A primeira semelhança que encontrou prendeu-se com o facto das povoações que circundam os castelos, em ambas situações, serem vilas. Segundo o multisciente programa televisivo “Domingão”, Pombal também é uma vila, caso não o tenham ainda percebido. Ciente que o magistrado de Pombal se encontraria no castelo, K decidiu deslocar-se até lá. Assim poderia saber de viva voz, quais os lavores a realizar. Para saber que caminhos teria de trilhar, procurou um posto de informação turística. Procurou, procurou, mas não encontrou. “Que terra estranha, esta!” – murmurou com os seus botões. Lembrou-se do vilarejo de Kafka que também não suportava forasteiros. Mas K estava determinado em chegar ao castelo. Como não era embaraçado, abordou o primeiro transeunte que encontrou e perguntou-lhe qual o caminho a seguir para chegar ao castelo. Este, solícito, indicou-lhe pronta e simpaticamente o caminho que teria de percorrer. Agradeceu e registou a diferença de tratamento em relação à história que no passado vivenciou. Ao contrário dos habitantes do vilarejo de Kafka, que eram rudes e macambúzios, os vilões (no seu sentido gentílico) de Pombal eram gentis. Recordou-se então de, nas suas mil viagens, ter ouvido histórias em surdina sobre Pombal, em conversas de alguns anciãos longínquos. Ouvira que o togado de Pombal era famoso pela sua afabilidade. Era tão afável que tinha transformado a sua, não menos afamada, homilia da felicidade em decreto. Escutara também que um antigo reinante de Pombal teria gasto fortunas em adornos para o castelo. E ouvido ainda que um outro soberano quisera instalar um teleférico para transportar os visitantes até lá. Se na narrativa de Kafka, K ficou insano de curiosidade para entrar no castelo, ainda mais arrebitado ficou para conhecer o Castelo de Pombal.

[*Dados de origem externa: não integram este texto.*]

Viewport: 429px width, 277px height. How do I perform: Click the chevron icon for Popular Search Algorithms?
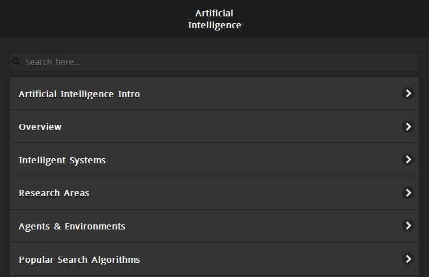coord(408,259)
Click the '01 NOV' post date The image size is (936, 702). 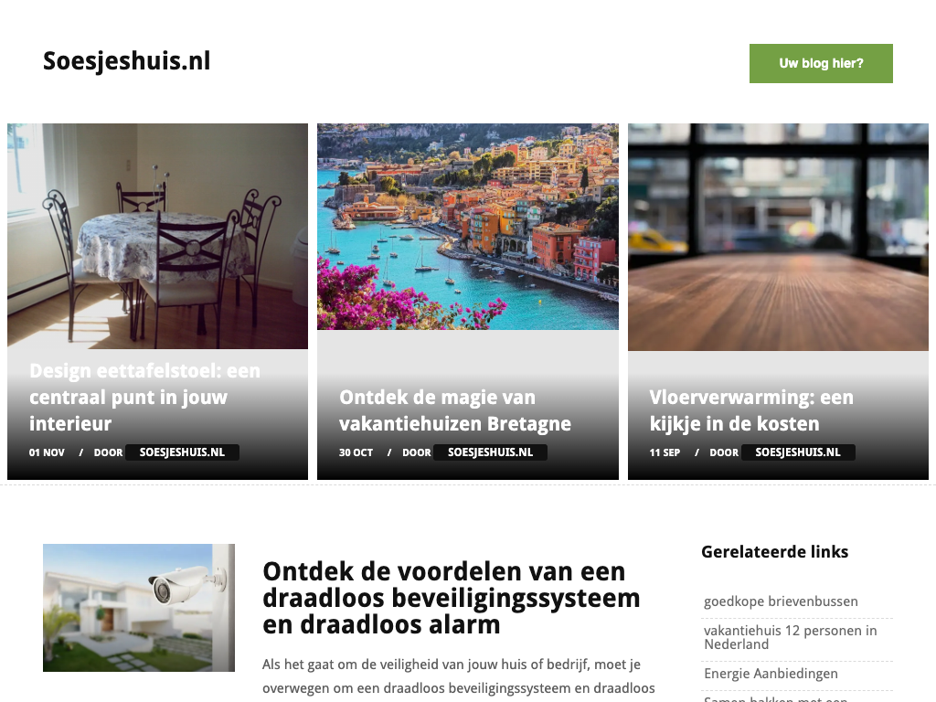click(47, 452)
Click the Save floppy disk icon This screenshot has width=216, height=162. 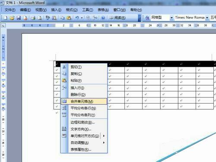[x=19, y=18]
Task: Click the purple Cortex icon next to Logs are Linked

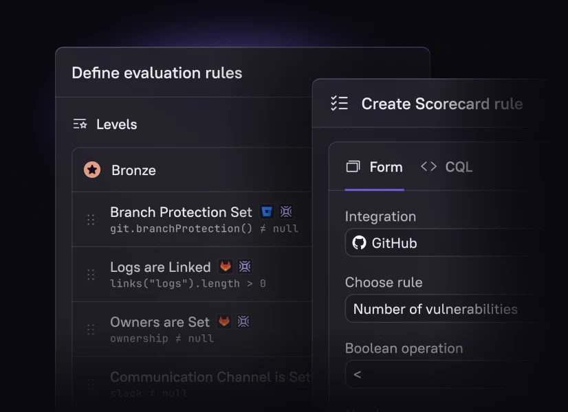Action: [x=245, y=266]
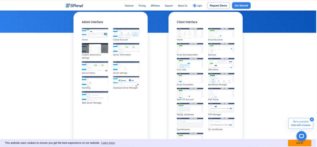Open the Admin Home screenshot thumbnail
The width and height of the screenshot is (317, 147).
point(95,33)
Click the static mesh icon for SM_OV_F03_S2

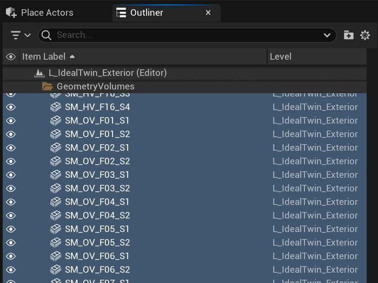(x=56, y=188)
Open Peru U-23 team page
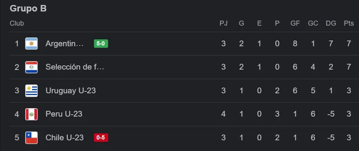The height and width of the screenshot is (151, 359). point(64,114)
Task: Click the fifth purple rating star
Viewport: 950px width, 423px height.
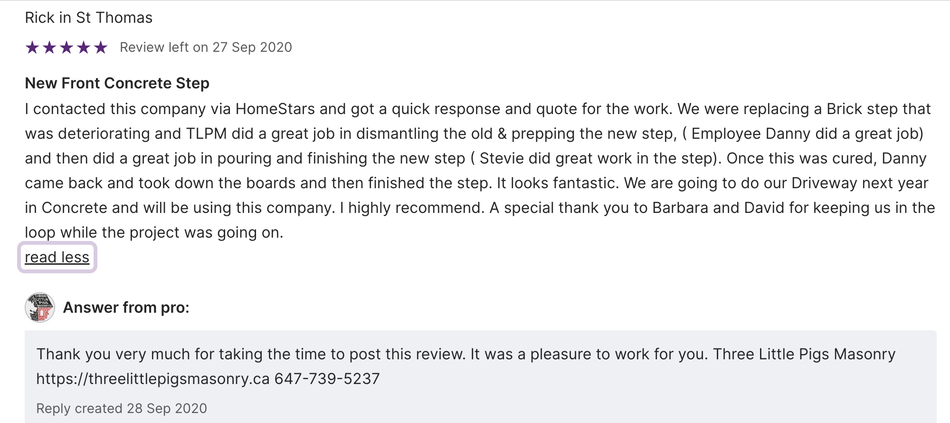Action: pyautogui.click(x=101, y=48)
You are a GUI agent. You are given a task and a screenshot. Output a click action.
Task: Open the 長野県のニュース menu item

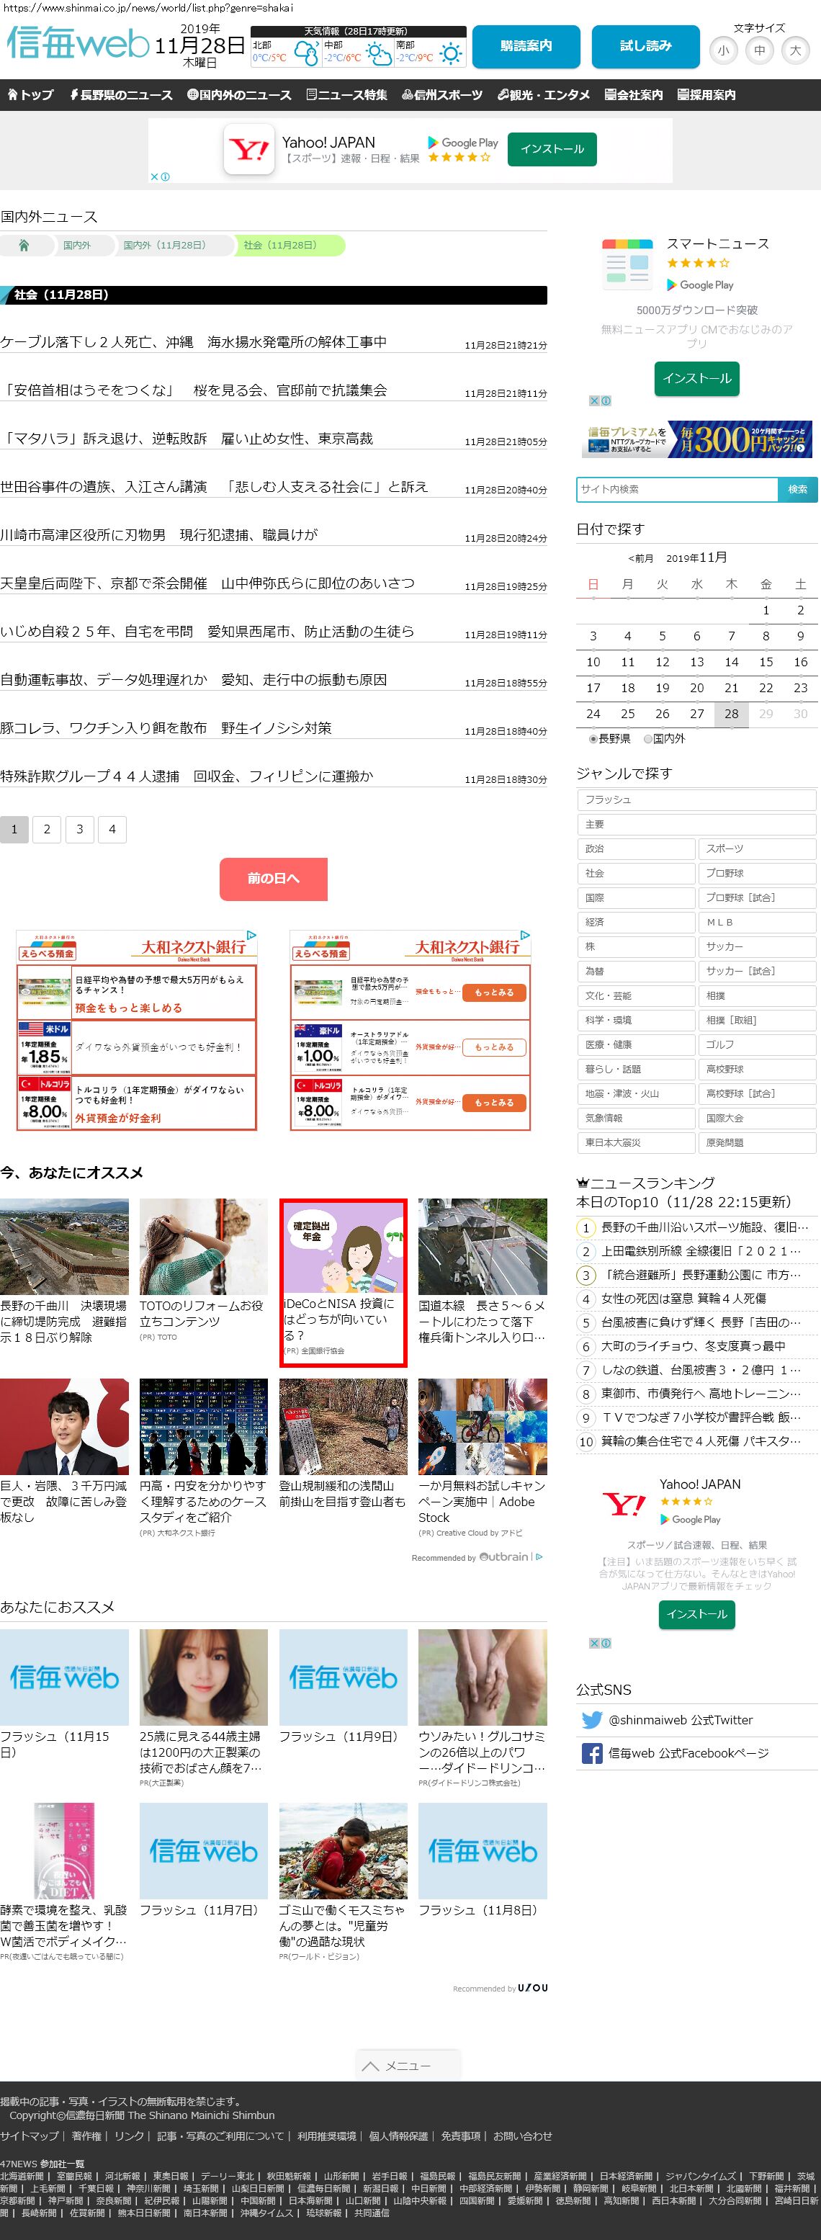point(121,95)
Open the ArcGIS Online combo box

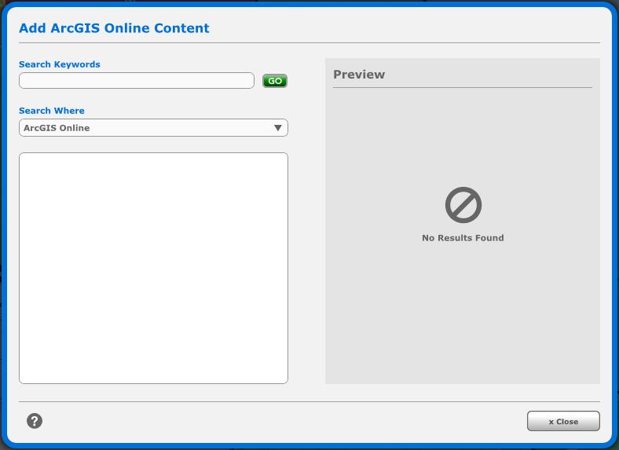coord(141,128)

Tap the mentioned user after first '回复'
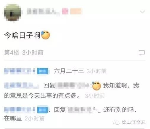73,85
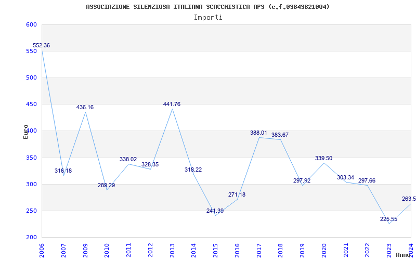Click the 2023 x-axis year label

[x=388, y=250]
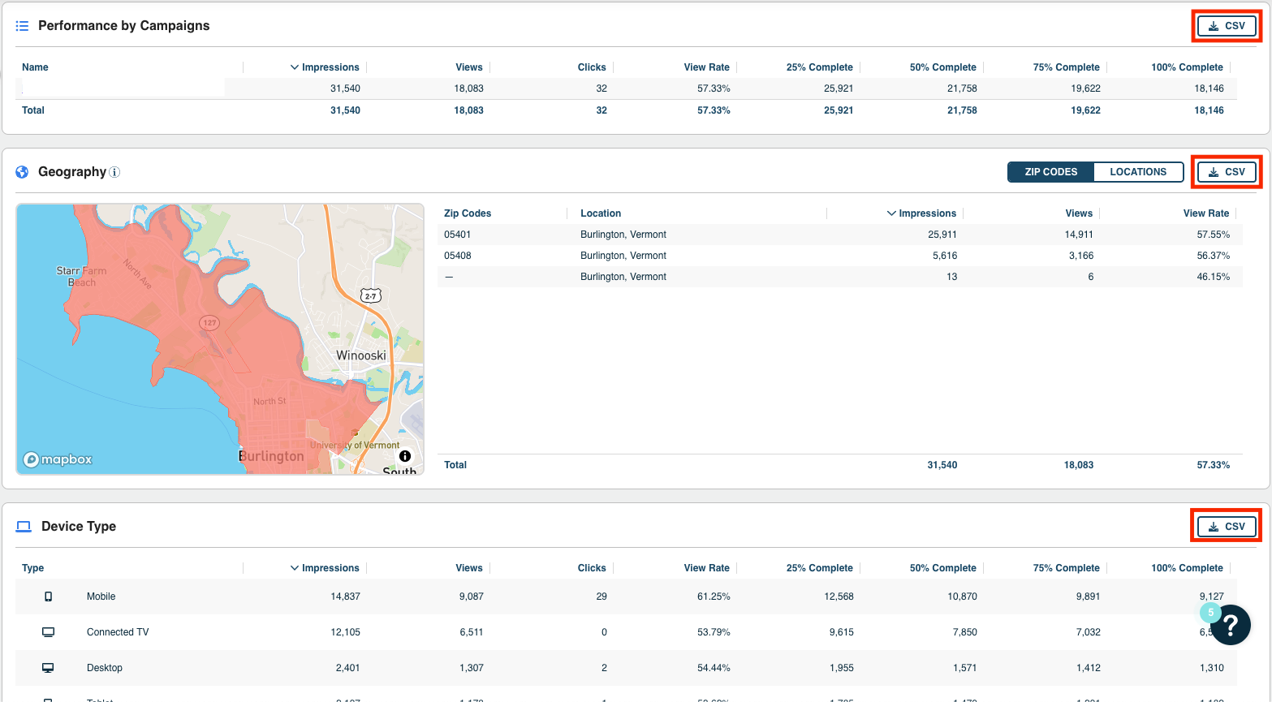Download the Geography section CSV

(1226, 172)
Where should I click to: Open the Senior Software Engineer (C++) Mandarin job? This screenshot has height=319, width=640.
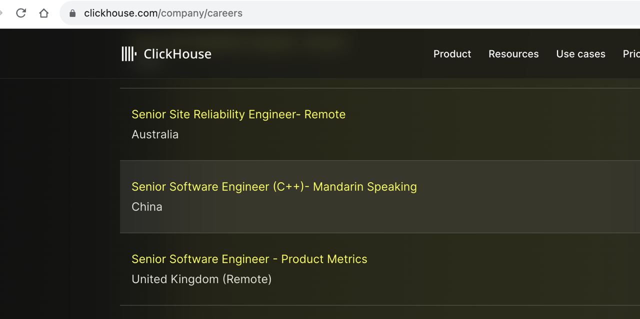pos(274,187)
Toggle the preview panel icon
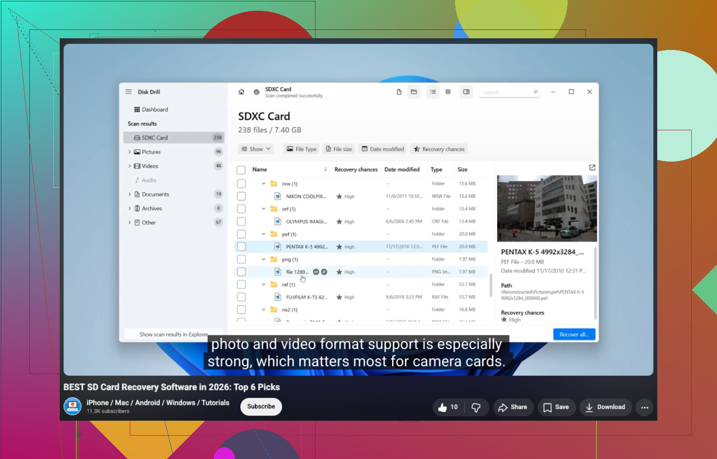 pos(466,92)
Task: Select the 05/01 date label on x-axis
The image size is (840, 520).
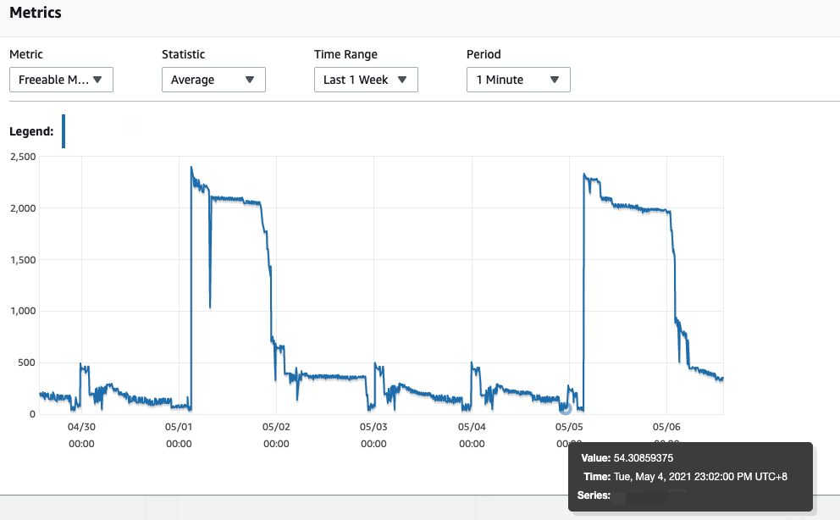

Mas como ainda era cedo, K resolveu aproveitar para conhecer melhor as gentes de Pombal e testemunhar a sua felicidade decretada. Desiludiu-se um pouco. Os pombalenses, apesar de não serem propriamente carrancudos como os da trama original, não irradiavam a felicidade com que contava. Para além disso, eram mais entradotes. Tal como na história anteriormente vivida, também um pequeno grupo tinha mais privilégios do que os restantes. No relato de Kafka, eram os funcionários do Conde. Aqui em Pombal eram os “aparentados” do poderoso. Depois da breve “mengladela” com os nativos, e seguindo escrupulosamente as indicações que lhe tinham fornecido, em menos de nada, K estava na base da íngreme encosta do castelo. Mas nem sinal de teleférico. BOLAS!!! Mas não seriam estas circunstâncias a desencorajar o obstinado K. Já tinha vencido obstáculos maiores. A certo ponto da subida, deparou-se com uma imensa escadaria de betão em plena mata. Apesar de achar que betão no meio do matagal combina tanto como acompanhar “jaquinzinhos” com Don Pérignon, K convenceu-se que aquela aberração despesista seria um sinal inequívoco da opulência que encontraria no castelo. Prosseguiu o seu caminho cada vez mais consumido pela curiosidade. Quando lá chegou a cima, deixou-se maravilhar pela altaneira e arranjadinha alcáçova templária. Nada de semelhante com o que se deparou na aventura vivida na diegese do literato Franz. Nesta última, K tinha-se encarado com um amontoado de casebres de aparência miserável. Aqui não! Era uma fortaleza a sério. K perguntou-se: “que mil experiências maravilhosas esta garbosa cidadela me reservará?”. Na prosa de Kafka, K nunca chegou a conseguir a entrar no castelo. Aqui, apesar de um pouco empedernido pela exigência da subida, entraria com facilidade. E entrou.
Nem vivalma. Nem sequer o mandante de quem esperava ordens. A expectativa que criou de que o Castelo de Pombal lhe proporcionasse experiências reserváveis (tão em voga nos locais históricos) ficou gorada e enterrada. Nem lhe foi possível visitar as muralhas onde os Templários andavam à bulha com os invasores! De repente, sente o olhar de través de uma solitária senhora que se assomando da porta de uma construção inspirada na arquitetura do Antigo Egipto o convidou para assistir a um pequeno filme sobre a lenda de Al Pal Omare e da Reconquista. Subiu à torre de menagem e saiu apressadamente. Desencantado, perguntou-se: “As mil riquezas que se gastaram a aformosar o castelo, não lhe poderiam ter outorgado experimentos capazes de assaltar as memórias?”. “Que pretextos terão os multívagos, além do engano, para um dia se sujeitarem a tão tortuosa subida que os leve a visitarem o Castelo de Pombal?”. Uma coisa é certa: a aventura de K em Pombal seria, com toda a certeza, capaz de agitar o génio de Franz Kafka. Talvez até se pudesse constituir como uma obra-prima do antilogismo.
Aníbal Cardona
Consultor/Formador
* O autor deste artigo acha que o novo acordo ortográfico, mesmo que tivesse sido congeminado por Kafka, seria menos ilógico.